* _What this task involves_
Transcribe exactly, and without pictures, only the lines from the one bearing "Image resolution: width=739" through the final line of the data below.

Dataset entries
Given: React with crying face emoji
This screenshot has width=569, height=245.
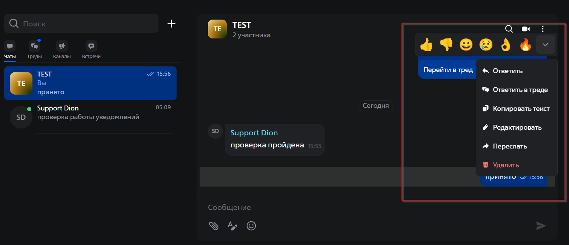Looking at the screenshot, I should pos(486,45).
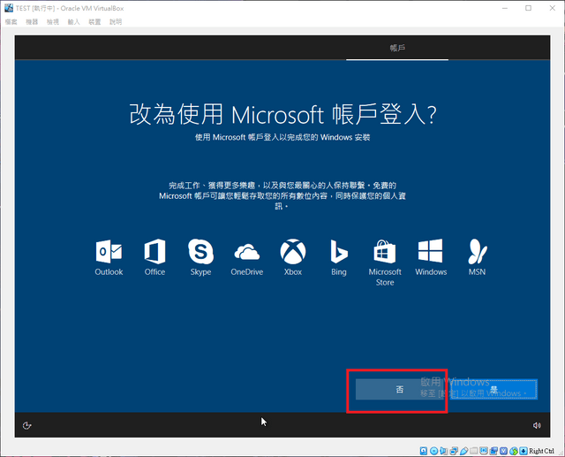565x457 pixels.
Task: Open the 說明 (Help) menu
Action: tap(116, 22)
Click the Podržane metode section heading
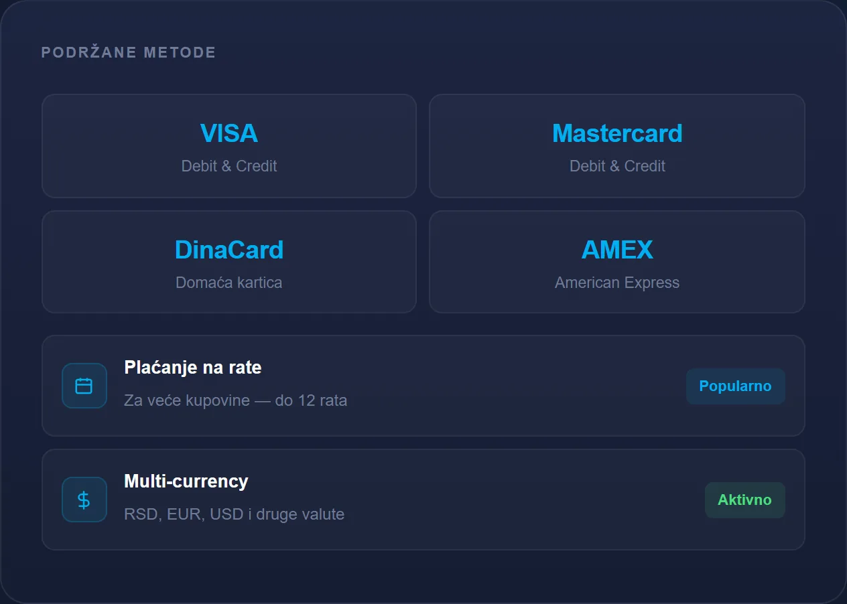 coord(129,52)
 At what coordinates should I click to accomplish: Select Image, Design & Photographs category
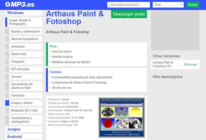(24, 22)

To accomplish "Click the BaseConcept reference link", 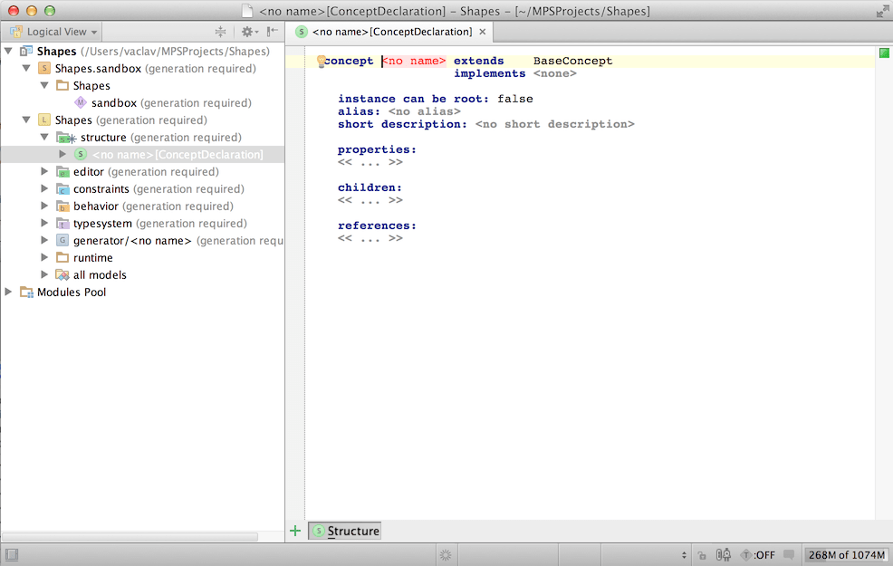I will point(572,62).
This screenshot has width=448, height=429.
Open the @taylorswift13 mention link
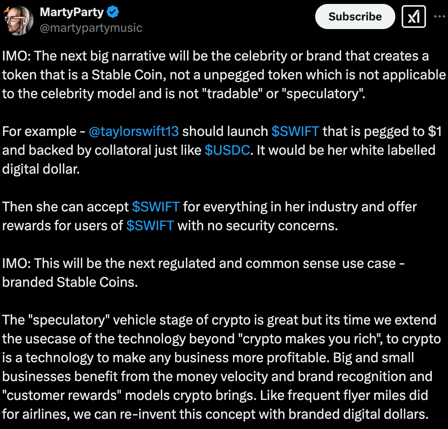pyautogui.click(x=134, y=131)
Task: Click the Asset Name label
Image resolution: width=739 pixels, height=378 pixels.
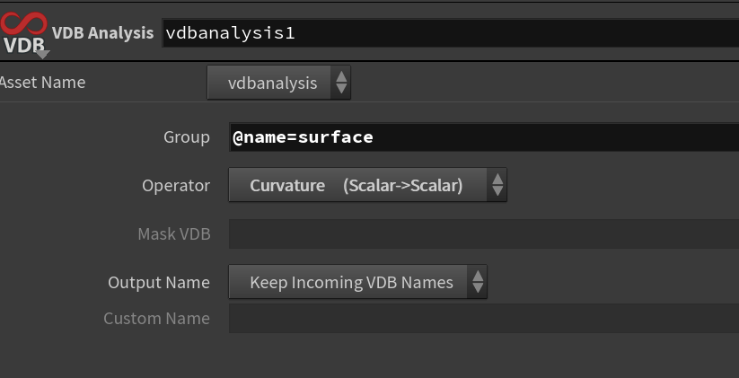Action: (x=42, y=83)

* _Answer_
Image resolution: width=739 pixels, height=378 pixels.
Action: (x=42, y=83)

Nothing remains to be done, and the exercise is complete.